■ PROBLEM: Using the material below, return exactly the lines between the one holding "Screen dimensions: 1433x840" and the one holding "Open the Missing something help button", inclusive, and no others.
** Opening SUPPLIED INFORMATION block **
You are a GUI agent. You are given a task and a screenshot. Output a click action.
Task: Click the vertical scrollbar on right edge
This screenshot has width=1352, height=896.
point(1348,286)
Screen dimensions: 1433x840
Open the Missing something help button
** Closing SUPPLIED INFORMATION block **
** Opening SUPPLIED INFORMATION block **
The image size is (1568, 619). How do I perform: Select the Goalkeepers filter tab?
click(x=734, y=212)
** Closing SUPPLIED INFORMATION block **
■ WRITTEN RESPONSE:
Screen dimensions: 1433x840
Open the Missing something help button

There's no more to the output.